(Target position records)
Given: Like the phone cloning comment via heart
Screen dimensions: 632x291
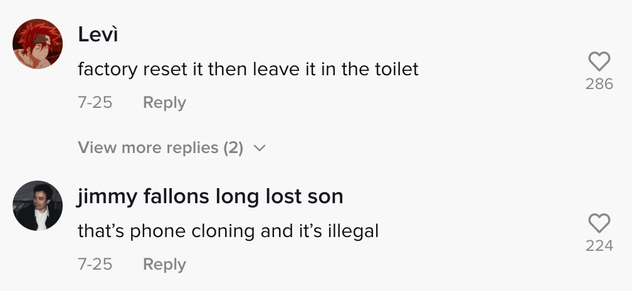Looking at the screenshot, I should (599, 223).
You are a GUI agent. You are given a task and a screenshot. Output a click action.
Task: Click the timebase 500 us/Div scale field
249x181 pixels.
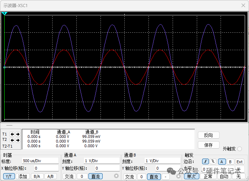40,161
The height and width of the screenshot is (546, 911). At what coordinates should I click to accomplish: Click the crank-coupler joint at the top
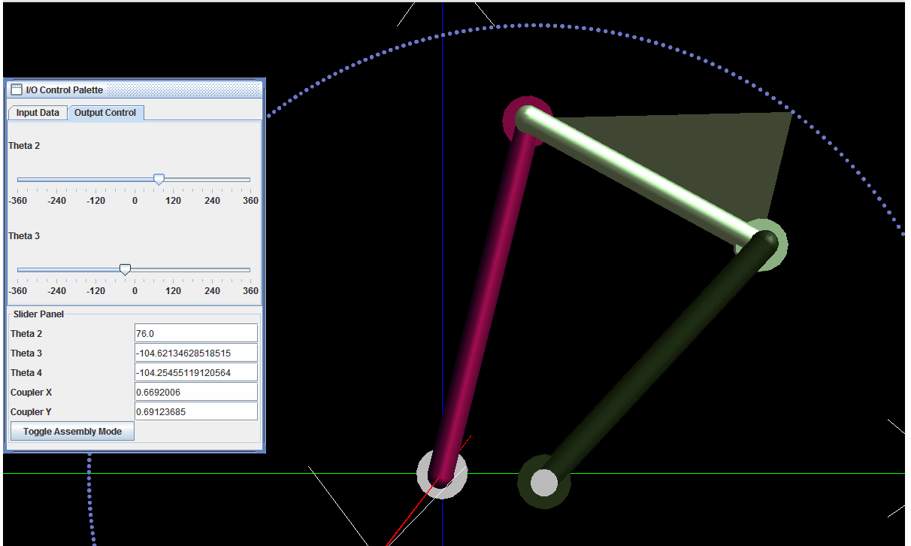pyautogui.click(x=527, y=119)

* [Exercise prompt] Copy out every line of the records above word for word, leaving out the pictures.

* [Solution for this exercise]
Given: Like the phone cloning comment via heart
Screen dimensions: 632x291
Looking at the screenshot, I should (599, 223).
You are a GUI agent. You are given a task and a screenshot. Output a click action.
Task: Click the timebase 500 us/Div scale field
249x181 pixels.
40,161
The height and width of the screenshot is (546, 911). At what coordinates should I click to accomplish: Click the crank-coupler joint at the top
pyautogui.click(x=527, y=119)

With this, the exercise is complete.